The competitive battles between semiconductor giants like Intel and Nvidia are happening on many different battlefields, and the latest and most active fighting has centered around generative AI.

Thus far, Nvidia has made more noise than many companies when it comes to leveraging generative AI technology, but Intel Labs  this week countered those efforts by unveiling, with Blockade Labs, a new novel diffusion model that uses generative AI to create realistic 3D visual content for applications like digital twins and other metaverse environments (another area where Nvidia has been making a lot of noise).

The new model from the partners is called Latent Diffusion Model for 3D (LDM3D), and Intel claims it generates a depth map using the diffusion process to create 3D images with 360-degree views that are vivid and immersive. Intel claims LDM3D has the potential to revolutionize content creation for metaverse applications, digital twins, and other digital experiences in a variety of industries.

To test the model’s value in such applications, Intel internally created a digital 3D replica of its own AI supercomputing cluster that consists of Intel Xeon CPUs and Habana Gaudi accelerators, the same kind of cluster that the LDM3D model itself is trained on, according to a an email statement Intel sent to Fierce Electronics. “This kind of digital twin of real-world facilities can be created using just the still 2D images of the facility and LDM3D’s image-to-image pipeline,” the statement read.

Intel said the new model addresses the typical limitations of working with generative AI models capable of generating only 2D images.

“Generative AI technology aims to further augment and enhance human creativity and save time,” said Vasudev Lal, AI/ML research scientist, Intel Labs. “However, most of today’s generative AI models are limited to generating 2D images and only very few can generate 3D images from text prompts. Unlike existing latent stable diffusion models, LDM3D allows users to generate an image and a depth map from a given text prompt using almost the same number of parameters.
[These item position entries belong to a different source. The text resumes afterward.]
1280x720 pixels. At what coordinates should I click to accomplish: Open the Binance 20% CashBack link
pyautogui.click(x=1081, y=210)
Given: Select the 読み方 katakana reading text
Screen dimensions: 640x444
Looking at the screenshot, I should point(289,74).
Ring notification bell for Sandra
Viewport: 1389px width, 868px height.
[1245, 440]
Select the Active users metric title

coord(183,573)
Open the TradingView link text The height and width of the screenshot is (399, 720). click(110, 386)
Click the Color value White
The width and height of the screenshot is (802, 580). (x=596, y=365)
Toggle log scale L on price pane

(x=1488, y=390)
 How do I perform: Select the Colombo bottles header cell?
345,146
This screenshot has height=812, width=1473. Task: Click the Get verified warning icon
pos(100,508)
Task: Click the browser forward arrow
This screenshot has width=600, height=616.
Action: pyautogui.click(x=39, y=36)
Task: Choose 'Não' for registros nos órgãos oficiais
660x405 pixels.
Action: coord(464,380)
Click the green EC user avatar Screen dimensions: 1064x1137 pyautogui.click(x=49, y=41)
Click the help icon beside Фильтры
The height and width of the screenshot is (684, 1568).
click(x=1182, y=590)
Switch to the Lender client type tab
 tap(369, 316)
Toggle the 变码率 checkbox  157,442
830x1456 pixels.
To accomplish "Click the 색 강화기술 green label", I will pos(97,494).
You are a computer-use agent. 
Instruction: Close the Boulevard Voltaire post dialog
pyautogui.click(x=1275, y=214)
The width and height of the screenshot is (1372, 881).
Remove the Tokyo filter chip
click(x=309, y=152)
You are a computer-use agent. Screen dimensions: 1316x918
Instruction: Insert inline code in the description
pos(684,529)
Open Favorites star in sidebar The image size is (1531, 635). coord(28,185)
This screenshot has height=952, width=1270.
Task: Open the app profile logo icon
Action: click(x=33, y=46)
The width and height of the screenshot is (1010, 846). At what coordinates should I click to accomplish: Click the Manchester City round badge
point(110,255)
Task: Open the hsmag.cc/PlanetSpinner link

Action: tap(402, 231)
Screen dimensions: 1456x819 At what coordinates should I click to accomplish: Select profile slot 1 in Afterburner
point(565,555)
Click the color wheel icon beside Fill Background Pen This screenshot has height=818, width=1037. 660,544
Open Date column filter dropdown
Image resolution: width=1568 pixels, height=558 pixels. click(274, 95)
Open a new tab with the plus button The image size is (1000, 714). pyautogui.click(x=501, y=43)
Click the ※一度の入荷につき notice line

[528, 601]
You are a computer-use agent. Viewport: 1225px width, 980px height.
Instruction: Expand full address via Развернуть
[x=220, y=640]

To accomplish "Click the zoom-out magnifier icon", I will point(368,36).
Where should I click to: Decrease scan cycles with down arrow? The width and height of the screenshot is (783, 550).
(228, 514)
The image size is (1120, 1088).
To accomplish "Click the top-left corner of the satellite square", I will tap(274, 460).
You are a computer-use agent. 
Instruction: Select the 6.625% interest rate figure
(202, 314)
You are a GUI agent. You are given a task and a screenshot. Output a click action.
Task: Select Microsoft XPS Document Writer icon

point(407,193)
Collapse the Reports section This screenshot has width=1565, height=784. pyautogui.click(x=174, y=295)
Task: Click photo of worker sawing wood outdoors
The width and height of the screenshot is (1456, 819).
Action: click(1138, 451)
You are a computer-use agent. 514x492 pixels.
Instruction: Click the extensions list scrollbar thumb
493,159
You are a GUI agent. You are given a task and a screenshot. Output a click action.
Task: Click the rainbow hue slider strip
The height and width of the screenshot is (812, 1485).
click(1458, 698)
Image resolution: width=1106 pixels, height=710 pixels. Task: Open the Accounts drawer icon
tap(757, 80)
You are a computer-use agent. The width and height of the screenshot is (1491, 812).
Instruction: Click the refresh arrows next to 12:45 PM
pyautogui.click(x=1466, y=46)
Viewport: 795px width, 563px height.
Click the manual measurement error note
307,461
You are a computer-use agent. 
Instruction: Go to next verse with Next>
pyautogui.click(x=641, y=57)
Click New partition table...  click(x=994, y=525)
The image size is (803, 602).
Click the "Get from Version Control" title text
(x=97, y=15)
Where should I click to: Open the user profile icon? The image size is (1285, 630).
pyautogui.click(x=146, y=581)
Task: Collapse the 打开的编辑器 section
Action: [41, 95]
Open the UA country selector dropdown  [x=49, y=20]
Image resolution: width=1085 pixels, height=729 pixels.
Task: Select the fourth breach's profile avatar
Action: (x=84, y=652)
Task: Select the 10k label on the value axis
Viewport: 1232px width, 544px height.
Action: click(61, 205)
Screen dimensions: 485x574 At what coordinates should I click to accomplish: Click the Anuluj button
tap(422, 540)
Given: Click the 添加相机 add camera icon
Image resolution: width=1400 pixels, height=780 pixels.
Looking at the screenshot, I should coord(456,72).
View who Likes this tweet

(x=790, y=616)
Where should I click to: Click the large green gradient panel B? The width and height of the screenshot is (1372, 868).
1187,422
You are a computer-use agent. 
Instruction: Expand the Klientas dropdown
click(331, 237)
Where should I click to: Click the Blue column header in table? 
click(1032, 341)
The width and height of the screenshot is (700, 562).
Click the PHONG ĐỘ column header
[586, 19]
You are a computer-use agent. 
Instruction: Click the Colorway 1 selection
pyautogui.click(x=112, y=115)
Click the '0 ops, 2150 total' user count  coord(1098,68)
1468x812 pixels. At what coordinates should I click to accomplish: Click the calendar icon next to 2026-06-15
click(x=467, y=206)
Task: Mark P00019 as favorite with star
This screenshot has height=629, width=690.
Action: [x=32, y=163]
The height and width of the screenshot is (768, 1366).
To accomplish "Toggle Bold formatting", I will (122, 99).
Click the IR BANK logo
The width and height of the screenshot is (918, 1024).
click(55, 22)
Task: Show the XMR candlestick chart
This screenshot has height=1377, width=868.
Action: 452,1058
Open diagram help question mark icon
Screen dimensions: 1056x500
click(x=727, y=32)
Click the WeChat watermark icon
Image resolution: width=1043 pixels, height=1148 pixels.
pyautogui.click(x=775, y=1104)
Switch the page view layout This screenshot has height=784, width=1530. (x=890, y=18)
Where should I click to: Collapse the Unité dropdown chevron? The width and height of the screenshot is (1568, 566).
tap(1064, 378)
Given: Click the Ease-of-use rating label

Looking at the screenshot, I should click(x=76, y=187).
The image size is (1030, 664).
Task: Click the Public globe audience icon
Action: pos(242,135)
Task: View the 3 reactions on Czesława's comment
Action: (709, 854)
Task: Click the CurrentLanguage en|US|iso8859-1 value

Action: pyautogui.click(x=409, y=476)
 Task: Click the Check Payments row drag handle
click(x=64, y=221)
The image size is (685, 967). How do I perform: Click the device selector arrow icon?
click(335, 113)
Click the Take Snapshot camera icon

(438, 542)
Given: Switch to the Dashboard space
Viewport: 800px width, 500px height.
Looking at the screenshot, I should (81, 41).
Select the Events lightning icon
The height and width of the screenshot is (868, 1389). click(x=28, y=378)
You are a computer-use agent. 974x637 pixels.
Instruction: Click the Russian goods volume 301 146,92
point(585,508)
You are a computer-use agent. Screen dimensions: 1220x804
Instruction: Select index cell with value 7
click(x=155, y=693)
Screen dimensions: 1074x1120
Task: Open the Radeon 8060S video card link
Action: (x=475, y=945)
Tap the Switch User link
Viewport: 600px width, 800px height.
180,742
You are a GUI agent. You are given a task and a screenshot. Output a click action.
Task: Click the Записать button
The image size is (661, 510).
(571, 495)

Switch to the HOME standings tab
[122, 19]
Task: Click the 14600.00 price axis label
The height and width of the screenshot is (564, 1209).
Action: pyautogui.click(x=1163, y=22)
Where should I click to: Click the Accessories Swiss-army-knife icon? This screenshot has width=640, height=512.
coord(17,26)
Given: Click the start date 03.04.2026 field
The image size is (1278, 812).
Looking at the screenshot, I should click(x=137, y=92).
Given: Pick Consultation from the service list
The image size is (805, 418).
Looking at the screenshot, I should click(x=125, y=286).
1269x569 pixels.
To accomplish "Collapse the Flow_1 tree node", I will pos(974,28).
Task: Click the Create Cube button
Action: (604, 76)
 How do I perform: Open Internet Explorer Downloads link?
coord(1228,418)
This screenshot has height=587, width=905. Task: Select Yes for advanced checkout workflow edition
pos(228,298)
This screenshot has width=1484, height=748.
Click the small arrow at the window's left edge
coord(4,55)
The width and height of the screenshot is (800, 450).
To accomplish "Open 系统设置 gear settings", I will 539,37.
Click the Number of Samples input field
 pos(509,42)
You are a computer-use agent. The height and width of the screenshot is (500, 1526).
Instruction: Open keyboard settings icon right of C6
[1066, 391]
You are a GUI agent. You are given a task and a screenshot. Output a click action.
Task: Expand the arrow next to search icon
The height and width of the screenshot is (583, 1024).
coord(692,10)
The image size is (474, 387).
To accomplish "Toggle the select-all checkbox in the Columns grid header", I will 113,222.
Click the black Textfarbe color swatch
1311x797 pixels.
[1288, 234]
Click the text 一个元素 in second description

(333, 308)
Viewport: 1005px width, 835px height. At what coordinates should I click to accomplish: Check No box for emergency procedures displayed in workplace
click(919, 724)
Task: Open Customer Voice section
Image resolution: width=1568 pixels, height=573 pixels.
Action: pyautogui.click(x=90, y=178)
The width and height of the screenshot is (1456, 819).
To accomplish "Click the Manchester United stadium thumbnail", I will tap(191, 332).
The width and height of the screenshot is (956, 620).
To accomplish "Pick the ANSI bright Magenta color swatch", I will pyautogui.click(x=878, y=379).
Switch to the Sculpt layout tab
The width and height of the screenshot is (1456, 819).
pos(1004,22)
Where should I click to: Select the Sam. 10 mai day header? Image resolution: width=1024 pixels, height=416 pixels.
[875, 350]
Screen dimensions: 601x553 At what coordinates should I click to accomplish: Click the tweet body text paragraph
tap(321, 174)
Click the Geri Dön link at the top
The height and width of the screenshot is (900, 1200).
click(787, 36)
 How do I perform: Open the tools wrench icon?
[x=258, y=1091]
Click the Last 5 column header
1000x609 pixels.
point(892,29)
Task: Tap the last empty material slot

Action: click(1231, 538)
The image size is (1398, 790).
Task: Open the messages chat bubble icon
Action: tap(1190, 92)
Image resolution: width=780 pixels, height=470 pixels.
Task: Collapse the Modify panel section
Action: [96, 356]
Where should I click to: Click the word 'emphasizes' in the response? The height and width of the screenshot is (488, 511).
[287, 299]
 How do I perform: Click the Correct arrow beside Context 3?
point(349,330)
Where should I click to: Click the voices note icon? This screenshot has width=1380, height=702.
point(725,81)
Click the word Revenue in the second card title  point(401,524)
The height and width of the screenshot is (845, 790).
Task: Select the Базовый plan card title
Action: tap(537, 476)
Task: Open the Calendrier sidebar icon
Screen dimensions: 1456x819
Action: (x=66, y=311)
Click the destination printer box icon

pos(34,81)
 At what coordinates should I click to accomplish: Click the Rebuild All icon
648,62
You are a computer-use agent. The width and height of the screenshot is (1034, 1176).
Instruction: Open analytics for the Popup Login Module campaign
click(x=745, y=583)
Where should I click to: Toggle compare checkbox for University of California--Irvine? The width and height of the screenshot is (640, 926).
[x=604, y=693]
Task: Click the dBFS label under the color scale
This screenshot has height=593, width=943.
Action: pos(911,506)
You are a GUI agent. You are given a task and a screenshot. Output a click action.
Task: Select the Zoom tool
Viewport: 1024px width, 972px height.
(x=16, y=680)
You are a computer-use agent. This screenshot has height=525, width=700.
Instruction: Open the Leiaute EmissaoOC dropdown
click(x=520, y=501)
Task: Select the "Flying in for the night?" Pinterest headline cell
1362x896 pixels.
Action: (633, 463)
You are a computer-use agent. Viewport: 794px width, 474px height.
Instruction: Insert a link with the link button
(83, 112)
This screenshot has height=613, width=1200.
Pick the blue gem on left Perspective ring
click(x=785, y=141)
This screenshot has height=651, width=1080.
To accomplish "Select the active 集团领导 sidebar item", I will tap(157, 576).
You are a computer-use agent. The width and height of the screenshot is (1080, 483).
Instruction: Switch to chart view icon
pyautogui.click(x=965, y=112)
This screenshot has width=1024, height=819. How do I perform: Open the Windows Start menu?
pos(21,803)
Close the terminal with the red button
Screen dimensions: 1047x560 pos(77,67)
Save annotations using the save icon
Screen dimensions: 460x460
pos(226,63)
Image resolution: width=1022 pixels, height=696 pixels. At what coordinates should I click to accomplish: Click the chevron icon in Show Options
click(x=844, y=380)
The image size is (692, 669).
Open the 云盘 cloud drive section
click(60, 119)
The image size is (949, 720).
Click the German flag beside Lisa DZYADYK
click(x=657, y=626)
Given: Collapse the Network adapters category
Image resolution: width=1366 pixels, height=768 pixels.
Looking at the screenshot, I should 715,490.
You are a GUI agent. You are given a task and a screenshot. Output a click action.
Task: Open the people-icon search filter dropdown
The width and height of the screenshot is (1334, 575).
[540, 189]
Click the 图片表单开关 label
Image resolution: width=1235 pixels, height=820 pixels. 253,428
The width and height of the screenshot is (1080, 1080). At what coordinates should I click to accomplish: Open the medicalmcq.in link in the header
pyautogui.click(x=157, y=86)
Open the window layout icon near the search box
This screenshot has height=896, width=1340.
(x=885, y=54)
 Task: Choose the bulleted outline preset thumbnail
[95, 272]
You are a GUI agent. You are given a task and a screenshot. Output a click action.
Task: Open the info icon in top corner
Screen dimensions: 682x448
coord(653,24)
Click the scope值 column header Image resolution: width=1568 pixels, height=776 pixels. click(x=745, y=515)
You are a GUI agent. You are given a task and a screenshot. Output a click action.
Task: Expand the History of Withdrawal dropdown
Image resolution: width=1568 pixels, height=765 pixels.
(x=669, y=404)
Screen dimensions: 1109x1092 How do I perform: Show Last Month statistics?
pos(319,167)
It provides more accurate relative depth for each pixel in an image compared to standard post-processing methods for depth estimation and saves developers significant time to develop scenes."

To demonstrate the potential of LDM3D, Intel and Blockade researchers developed DepthFusion, an application that leverages standard 2D RGB photos and depth maps to create immersive and interactive 360-degree view experiences. The LDM3D model is a single model to create both an RGB image and its depth map, leading to savings on memory footprint and latency improvements.

The introduction of LDM3D and DepthFusion paves the way for further advancements in multi-view generative AI and computer vision, according to Intel. LDM3D is being open sourced through HuggingFace, which will allow AI researchers and practitioners to improve this system further and fine-tune it for custom applications, the company said.